Cornerstone may, in its sole discretion and from time to time, establish
additional senior management benefit programs as it deems appropriate.
i. LIFE INSURANCE. Cornerstone shall maintain life insurance in
the amount of $_____________ on the life of Executive payable to such
beneficiary or beneficiaries as Executive may designate from time to time.
j. VACATION. Executive shall be entitled to an annual vacation,
but in no event to exceed four (4) weeks per year.
k. WITHHOLDING. All payments and benefits under this section 2
for which withholding is required under applicable law will be made subject
to the required withholding.
3. REASONABLE BUSINESS EXPENSES AND SUPPORT.
Executive shall be reimbursed for documented and reasonable
business expenses in connection with the performance of his duties
hereunder. Executive shall be furnished reasonable office space at 000
Xxxxxxxxx Xxxxx, Xxxxxxxxxxx, Xxxxxxxxxx, or successor location in
Watsonville, California, or other location as mutually agreed by Executive
and Cornerstone ("Primary Office") as well as support assistance and
facilities.
4. TERMINATION OF EMPLOYMENT.
The date on which Executive's employment by Cornerstone
ceases, under any of the following circumstances, shall be defined herein
as the "Termination Date".
a. TERMINATION WITHOUT CAUSE.
i. TERMINATION PAYMENT. Upon notice to Executive,
Cornerstone's Board may terminate Executive's employment with Cornerstone
at will at any time for any reason and without "cause", as defined below.
In the event Executive's employment is terminated by Cornerstone without
cause, Executive shall receive payment for all accrued salary, Acquisition
Management Fees and vacation time through the Termination Date, and
Cornerstone shall pay Executive as severance an amount that is equal to the
compensation of Executive under this Agreement for the remaining balance of
the duration of employment under this Agreement plus an amount equal to
Executive's salary and Acquisition Management Fee for the 12 full months
immediately preceding the Termination Date. For purposes of this paragraph
4(a)(i), the term "compensation" shall be defined to include (1) all salary
and Acquisition Management Fee provided in paragraphs 2(a) and (c) and (2)
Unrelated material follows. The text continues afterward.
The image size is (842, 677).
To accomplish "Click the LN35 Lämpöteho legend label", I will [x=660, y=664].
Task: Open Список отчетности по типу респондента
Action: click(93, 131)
an annual bonus equal to the most recent annual bonus provided under
paragraph 2(b) prior to the Termination Date.
ii. FUNDAMENTAL CHANGES. In the event that Cornerstone
makes a fundamental change as defined herein below, Executive may at any
time thereafter terminate his employment; provided, however that Executive
shall provide Cornerstone ten (10) days notice prior to any such
termination, and Cornerstone shall have a reasonable period of time not to
exceed thirty (30) days to cure such fundamental change. "Fundamental
change" shall be defined as any of the following:
(a) Diminution in Executive's duties, authority,
responsibility and/or compensation;
(b) Cornerstone moves Executive's primary office more
than fifty (50) miles from Watsonville, California without Executive's
consent;
(c) NGC, the Parent or an affiliate or a Partnership
or an Additional Company sells its interest, direct or indirect and whether
through the sale of equity interests, sale of assets, merger or other form
of transaction, in any business or properties conducted or owned, directly
or indirectly, by Cornerstone, the Partnerships or an Additional Company
after the effective date of this Agreement such that the total EBITDA of
the businesses and properties for which Executive remains responsible falls
below 70% of the EBITDA of the Partnerships on the effective date of this
Agreement.
(d) any one or more of the following:
(i) any person (as such term is used in Sections
13(d) and 14(d) of the Securities Exchange Act of 1934, as amended), other
than as a trustee or other fiduciary holding securities under an employee
benefit plan of the Parent, is or becomes the "beneficial owner" (as
defined in Rule 13d-3 under said Act), directly or indirectly, of
securities of the Parent representing 20% or more of the total voting power
represented by the Parent's then outstanding voting securities, or
(ii) during any period of two consecutive years,
individuals who at the beginning of such period constitute the Board of
Directors of the Parent and any new directors whose election by the Board
of Directors or nomination for election by the Parent's stockholders was
approved by a vote of at least two thirds (2/3) of the directors still in
office who either were directors at the beginning of the period or whose
election or nomination for election was previously so approved, cease for
any reason to constitute a majority of the Board of Directors of the
Parent, or
(iii) the stockholders of the Parent approve a
merger or consolidation of the Parent with any other corporation, other
than a merger or consolidation which would result in the voting securities
of the Parent outstanding immediately prior to such a merger or
consolidation continuing to represent (either by remaining outstanding or
by being converted into voting securities of the surviving entity) at least
66-2/3% of the total voting power represented by the voting securities of
the Parent or such surviving entity outstanding immediately after such
merger or consolidation, or
(iv) the stockholders of the Parent approve a plan
of complete liquidation of the Parent, an agreement for the sale or
disposition of the Parent (in one transaction or a series of transactions)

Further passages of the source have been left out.